You can find the tests and the code presented here in this repository in the branch called part4.

Level 15 - Exponentiation

Lexer

The lexer can process the exponentiation operator ^ out of the box as a LITERAL token, so no changes to the code are needed.

Parser

The test test_parse_exponentiation() can be passed adding a PowerNode class

class PowerNode(BinaryNode):
    node_type = 'exponentiation'

and a parse_exponentiation() method to the parser

    def parse_exponentiation(self):
        left = self.parse_factor()

        next_token = self.lexer.peek_token()

        if next_token.type == clex.LITERAL and next_token.value == '^':
            operator = self._parse_symbol()
            right = self.parse_exponentiation()

            return PowerNode(left, operator, right)

        return left

This allows the parser to explicitly parse the exponentiation operation, but when the operation is mixed with others the parser doesn't know how to deal with it, as parse_exponentiation() is not called by any other method.

To pass the test_parse_exponentiation_with_other_operators() test we need to change the parse_term() method and call parse_exponentiation() instead of parse_factor()

    def parse_term(self):
        left = self.parse_exponentiation()
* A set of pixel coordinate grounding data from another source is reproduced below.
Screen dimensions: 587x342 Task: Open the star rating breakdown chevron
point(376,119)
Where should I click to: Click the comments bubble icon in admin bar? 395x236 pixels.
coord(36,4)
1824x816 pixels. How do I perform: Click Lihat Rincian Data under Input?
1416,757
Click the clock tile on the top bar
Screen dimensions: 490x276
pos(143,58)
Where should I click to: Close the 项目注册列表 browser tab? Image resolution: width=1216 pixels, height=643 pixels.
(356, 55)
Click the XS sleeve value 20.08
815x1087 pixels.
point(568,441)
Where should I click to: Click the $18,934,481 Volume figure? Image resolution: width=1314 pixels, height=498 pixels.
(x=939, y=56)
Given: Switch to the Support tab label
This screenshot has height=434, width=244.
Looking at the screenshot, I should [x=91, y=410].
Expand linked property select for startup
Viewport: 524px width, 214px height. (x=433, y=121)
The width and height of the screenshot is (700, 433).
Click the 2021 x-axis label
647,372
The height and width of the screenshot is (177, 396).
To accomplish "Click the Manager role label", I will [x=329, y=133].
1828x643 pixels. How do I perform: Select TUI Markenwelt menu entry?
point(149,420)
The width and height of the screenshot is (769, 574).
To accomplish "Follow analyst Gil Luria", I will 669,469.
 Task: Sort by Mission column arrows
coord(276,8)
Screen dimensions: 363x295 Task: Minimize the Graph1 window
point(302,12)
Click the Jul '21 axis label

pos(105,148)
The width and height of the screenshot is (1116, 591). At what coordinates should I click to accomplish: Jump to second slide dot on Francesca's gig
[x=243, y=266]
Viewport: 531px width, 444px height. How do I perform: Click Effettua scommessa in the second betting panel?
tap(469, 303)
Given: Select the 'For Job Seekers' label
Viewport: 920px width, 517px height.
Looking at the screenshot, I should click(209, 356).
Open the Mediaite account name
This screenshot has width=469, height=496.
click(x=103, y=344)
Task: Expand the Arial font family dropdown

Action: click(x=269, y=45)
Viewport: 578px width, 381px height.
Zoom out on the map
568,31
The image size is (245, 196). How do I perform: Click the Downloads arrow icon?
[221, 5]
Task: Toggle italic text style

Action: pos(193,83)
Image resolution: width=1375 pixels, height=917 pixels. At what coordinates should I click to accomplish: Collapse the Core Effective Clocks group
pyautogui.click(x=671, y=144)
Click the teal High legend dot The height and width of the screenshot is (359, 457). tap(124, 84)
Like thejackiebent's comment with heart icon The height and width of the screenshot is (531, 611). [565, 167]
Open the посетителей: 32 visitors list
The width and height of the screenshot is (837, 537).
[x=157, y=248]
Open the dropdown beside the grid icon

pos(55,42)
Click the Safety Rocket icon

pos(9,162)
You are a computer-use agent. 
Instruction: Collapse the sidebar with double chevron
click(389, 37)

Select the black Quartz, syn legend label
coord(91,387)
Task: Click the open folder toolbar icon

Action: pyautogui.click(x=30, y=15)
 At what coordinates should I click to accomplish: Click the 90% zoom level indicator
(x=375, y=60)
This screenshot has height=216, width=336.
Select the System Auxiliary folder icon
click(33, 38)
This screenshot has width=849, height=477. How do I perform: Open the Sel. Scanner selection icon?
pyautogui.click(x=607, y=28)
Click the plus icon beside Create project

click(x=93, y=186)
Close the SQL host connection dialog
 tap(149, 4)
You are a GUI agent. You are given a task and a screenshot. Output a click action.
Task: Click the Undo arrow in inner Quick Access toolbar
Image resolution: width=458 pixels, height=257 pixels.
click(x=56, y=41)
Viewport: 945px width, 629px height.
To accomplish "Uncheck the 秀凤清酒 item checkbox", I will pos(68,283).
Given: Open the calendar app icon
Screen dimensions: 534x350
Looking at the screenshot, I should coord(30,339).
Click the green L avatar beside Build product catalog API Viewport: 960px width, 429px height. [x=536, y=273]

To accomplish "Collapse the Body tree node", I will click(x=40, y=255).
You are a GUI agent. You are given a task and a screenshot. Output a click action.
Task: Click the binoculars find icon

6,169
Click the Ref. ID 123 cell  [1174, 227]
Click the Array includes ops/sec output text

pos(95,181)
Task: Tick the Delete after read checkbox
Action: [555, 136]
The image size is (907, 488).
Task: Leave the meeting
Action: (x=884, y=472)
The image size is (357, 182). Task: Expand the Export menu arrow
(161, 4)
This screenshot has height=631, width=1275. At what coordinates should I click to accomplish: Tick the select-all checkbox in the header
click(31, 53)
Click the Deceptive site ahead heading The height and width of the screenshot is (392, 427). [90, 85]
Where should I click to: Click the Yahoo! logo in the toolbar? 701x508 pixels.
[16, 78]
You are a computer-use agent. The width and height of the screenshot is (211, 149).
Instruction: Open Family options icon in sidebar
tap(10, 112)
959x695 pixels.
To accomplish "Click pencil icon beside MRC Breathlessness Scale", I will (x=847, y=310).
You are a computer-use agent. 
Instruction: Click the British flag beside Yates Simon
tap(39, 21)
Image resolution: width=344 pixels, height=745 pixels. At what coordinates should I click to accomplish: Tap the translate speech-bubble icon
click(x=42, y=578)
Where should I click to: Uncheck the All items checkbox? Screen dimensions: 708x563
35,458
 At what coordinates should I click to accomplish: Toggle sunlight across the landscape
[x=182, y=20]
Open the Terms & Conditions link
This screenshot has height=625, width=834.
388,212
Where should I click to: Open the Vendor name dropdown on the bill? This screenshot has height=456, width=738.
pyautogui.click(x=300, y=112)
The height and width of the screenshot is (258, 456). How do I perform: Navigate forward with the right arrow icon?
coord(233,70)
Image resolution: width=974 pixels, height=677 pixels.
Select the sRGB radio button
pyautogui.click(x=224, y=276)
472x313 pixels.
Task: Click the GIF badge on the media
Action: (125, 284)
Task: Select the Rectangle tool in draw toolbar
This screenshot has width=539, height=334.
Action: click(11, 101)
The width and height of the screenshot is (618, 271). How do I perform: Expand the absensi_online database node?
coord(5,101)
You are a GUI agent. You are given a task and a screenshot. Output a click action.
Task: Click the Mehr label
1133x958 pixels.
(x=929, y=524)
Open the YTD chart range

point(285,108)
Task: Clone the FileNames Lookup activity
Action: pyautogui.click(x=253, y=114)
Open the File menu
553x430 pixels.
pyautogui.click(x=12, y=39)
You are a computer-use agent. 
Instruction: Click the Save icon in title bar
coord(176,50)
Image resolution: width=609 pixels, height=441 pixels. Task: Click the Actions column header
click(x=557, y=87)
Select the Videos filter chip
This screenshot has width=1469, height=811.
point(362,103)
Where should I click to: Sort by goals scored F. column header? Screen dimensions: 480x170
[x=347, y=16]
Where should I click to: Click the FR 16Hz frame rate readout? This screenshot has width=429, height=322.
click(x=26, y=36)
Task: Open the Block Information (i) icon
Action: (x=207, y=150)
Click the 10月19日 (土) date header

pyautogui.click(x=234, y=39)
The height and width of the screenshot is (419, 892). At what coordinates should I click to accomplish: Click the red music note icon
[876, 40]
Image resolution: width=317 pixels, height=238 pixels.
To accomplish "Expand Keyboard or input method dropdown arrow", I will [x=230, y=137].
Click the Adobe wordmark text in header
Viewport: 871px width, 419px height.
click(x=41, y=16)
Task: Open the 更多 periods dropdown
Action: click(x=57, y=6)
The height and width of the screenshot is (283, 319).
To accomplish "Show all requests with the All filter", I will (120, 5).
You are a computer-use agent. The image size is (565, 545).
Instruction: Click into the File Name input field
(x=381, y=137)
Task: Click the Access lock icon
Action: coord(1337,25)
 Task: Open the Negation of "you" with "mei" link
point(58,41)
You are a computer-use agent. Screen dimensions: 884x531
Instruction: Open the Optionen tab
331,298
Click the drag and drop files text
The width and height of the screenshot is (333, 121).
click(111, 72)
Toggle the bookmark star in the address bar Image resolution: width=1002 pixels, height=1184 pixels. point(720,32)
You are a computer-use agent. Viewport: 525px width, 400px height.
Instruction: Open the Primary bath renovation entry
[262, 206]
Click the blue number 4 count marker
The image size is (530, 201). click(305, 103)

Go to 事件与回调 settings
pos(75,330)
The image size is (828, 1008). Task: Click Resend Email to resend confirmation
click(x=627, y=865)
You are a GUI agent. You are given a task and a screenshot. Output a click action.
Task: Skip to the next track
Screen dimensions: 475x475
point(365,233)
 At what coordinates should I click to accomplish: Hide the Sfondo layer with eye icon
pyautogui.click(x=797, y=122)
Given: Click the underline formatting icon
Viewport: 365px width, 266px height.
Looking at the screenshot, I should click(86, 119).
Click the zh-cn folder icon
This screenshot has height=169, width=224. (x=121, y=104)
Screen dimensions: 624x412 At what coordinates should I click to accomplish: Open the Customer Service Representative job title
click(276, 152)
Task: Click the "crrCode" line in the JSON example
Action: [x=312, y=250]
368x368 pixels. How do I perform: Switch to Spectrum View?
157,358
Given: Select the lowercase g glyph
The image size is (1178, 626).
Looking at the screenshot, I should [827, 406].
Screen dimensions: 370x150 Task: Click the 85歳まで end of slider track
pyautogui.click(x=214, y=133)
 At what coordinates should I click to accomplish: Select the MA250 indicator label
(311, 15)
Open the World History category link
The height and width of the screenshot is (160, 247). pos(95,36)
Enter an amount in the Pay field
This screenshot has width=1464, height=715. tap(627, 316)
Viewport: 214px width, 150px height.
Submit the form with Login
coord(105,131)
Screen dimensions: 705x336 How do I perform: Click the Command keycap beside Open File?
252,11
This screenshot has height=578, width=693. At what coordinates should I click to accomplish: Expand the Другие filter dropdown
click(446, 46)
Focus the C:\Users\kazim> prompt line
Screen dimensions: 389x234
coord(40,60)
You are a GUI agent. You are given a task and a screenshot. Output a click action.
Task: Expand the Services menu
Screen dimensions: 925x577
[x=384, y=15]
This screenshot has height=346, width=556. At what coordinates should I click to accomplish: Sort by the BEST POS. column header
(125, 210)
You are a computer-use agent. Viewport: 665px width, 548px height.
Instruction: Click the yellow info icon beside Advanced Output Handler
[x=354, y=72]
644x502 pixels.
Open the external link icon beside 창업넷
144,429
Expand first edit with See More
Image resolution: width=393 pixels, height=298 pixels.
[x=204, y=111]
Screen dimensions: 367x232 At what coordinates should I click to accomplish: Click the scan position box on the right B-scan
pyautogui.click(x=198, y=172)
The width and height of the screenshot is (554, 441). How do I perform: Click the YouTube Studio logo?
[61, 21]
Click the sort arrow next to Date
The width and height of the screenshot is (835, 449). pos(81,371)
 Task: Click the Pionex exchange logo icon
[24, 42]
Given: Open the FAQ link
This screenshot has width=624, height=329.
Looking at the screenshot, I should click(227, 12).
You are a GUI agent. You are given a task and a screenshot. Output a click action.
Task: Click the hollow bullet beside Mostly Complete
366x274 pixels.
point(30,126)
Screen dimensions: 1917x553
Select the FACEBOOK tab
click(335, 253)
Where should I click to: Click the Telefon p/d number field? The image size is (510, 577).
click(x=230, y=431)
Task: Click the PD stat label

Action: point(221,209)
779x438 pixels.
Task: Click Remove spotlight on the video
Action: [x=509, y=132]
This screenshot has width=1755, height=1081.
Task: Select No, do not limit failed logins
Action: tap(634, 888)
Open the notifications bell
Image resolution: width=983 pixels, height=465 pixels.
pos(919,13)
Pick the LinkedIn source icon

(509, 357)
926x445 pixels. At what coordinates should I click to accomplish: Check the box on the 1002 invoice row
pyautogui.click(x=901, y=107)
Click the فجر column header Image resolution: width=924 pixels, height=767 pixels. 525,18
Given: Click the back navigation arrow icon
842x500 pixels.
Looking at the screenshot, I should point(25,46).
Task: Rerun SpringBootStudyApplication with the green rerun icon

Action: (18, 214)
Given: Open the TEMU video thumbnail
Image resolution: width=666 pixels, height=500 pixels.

        next_token = self.lexer.peek_token()

        while next_token.type == clex.LITERAL\
                and next_token.value in ['*', '/']:
            operator = self._parse_symbol()
            right = self.parse_exponentiation()

            left = BinaryNode(left, operator, right)

the full code of the CalcParser class is now

class CalcParser:

    def __init__(self):
        self.lexer = clex.CalcLexer()

    def _parse_symbol(self):
        t = self.lexer.get_token()
        return LiteralNode(t.value)

    def parse_integer(self):
        t = self.lexer.get_token()
        return IntegerNode(t.value)

    def _parse_variable(self):
        t = self.lexer.get_token()
        return VariableNode(t.value)

    def parse_factor(self):
        next_token = self.lexer.peek_token()

        if next_token.type == clex.LITERAL and next_token.value in ['-', '+']:
            operator = self._parse_symbol()
            factor = self.parse_factor()
            return UnaryNode(operator, factor)

        if next_token.type == clex.LITERAL and next_token.value == '(':
            self.lexer.discard_type(clex.LITERAL)
            expression = self.parse_expression()
            self.lexer.discard_type(clex.LITERAL)
            return expression

        if next_token.type == clex.NAME:
            t = self.lexer.get_token()
            return VariableNode(t.value)

        return self.parse_integer()

    def parse_exponentiation(self):
        left = self.parse_factor()

        next_token = self.lexer.peek_token()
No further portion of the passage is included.